GIVEN PROBLEM 1 —
In the CNX Midstream filing excerpt, how many newly created Class B units did CNXM issue to CNX Gas?
GIVEN PROBLEM 2 —
Rewrite everything in the CNX Midstream filing excerpt from "The Agreement contains" down to "January 29, 2020.", putting "standard" in place of "customary".
GIVEN PROBLEM 3 —
Carry on the CNX Midstream filing excerpt from its last sentence.

DOCUMENT EXTRACT —
------------------------------------------------------------------------

Emerging growth company ☐
If an emerging growth company, indicate by check mark if the registrant has elected not to use the extended transition period for complying with any new or revised financial accounting standards provided pursuant to Section 13(a) of the Exchange Act. ☐
Item 1.01 | Entry into a Material Definitive Agreement. |
On January 29, 2020, CNX Midstream Partners LP ( “CNXM”) entered into an Exchange Agreement (the “Agreement”) with CNX Midstream GP LLC (the “General Partner”), the general partner of CNXM and an indirect wholly owned subsidiary of CNX Resources Corporation (the “Company”), and CNX Gas Company LLC (“CNX Gas”), a wholly owned subsidiary of the Company, pursuant to which all of the incentive distribution rights representing limited partner interests in CNXM (the “IDRs”) were cancelled and the 2.0% general partner interest in CNXM held by the General Partner was converted into a non-economic general partner interest in CNXM in exchange for (i) the issuance by CNXM to CNX Gas of 26,000,000 common units representing limited partner interests in CNXM (“Common Units”) and 3,000,000 newly created Class B units representing limited partner interests in CNXM (“Class B Units”) and (ii) an aggregate cash payment by CNXM to CNX Gas of $135.0 million to be paid in installments of $50.0 million due December 31, 2020, $50.0 million due December 31, 2021 and $35.0 million due December 31, 2022 (together, the “Restructuring Transactions”).
The Agreement contains representations, warranties and covenants customary for an agreement of this type. The closing of the Restructuring Transactions occurred simultaneously with the execution of the Agreement on January 29, 2020.

------------------------------------------------------------------------

INFORMATION GIVEN —
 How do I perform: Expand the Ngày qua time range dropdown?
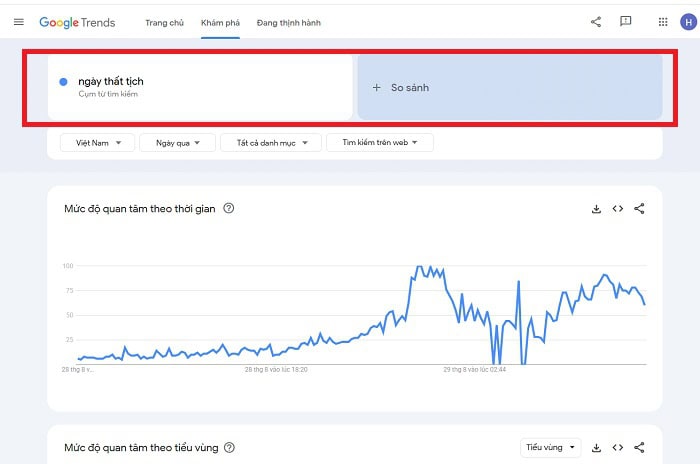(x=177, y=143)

------------------------------------------------------------------------

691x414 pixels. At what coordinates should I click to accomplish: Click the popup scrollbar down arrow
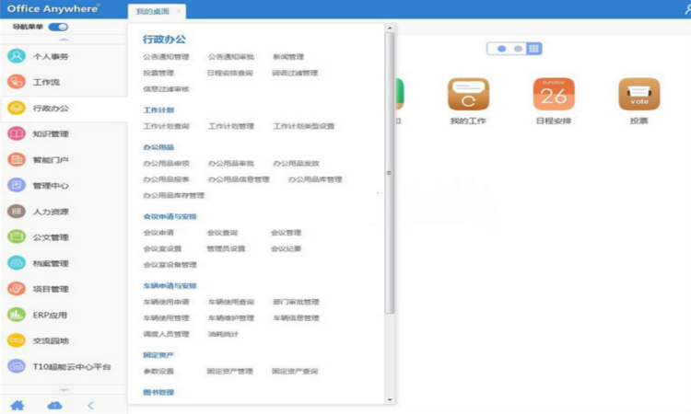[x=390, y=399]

------------------------------------------------------------------------

EXPECTED OUTPUT 1 —
3,000,000 Class B units.

EXPECTED OUTPUT 2 —
The Agreement contains representations, warranties and covenants standard for an agreement of this type. The closing of the Restructuring Transactions occurred simultaneously with the execution of the Agreement on January 29, 2020.

EXPECTED OUTPUT 3 —
In connection with the Restructuring Transactions, the Second Amended and Restated Agreement of Limited Partnership of CNXM, dated as of January 3, 2018, was amended and restated to, among other things, reflect the cancellation of the IDRs, the restructuring of the general partner interest in CNXM and the issuance of the Class B Units pursuant to the Restructuring Transactions.
Holders of a Class B Unit have the same rights and obligations of a holder of Common Units, except (i) the right to vote (which is limited to matters requiring approval by a unit majority of all unitholders, in which case the Class B Units will vote alongside Common Units as a single class), (ii) the right to participate in the allocation of income, gain, loss and deduction to Common Units and (iii) the right to participate in distributions made with respect to Common Units. On January 1, 2022, each Class B Unit will automatically convert into a Common Unit on a one-for-one basis, and thereafter the converted Class B Units will be treated like Common Units.
The foregoing description of the Restructuring Transactions and the Agreement is not complete and is qualified in its entirety by reference to the full text of the Agreement, which is filed as Exhibit 10.1 to this Current Report on Form 8-K and incorporated herein by reference.
The terms of the Agreement were approved on behalf of CNXM by the conflicts committee and the board of directors of the General Partner (the “Conflicts Committee”). The Conflicts Committee, which is comprised of independent members of the board of directors of the General Partner, retained independent legal and financial advisors to assist it in evaluating and negotiating the Restructuring Transactions. The terms of the Agreement were approved on behalf of the Company by the board of directors of the Company.
Relationships
The General Partner manages CNXM’s operations and activities through the General Partner’s officers and directors. Certain individuals serve as officers and/or directors of the Company and the General Partner. As of January 29, 2020, and following the Restructuring Transactions, CNX indirectly owns 47,692,198 Common Units and 3,000,000 Class B Units.
Item 9.01 | Financial Statements and Exhibits. |
(d) Exhibits
SIGNATURES
Pursuant to the requirements of the Securities Exchange Act of 1934, the registrant has duly caused this report to be signed on its behalf by the undersigned hereunto duly authorized.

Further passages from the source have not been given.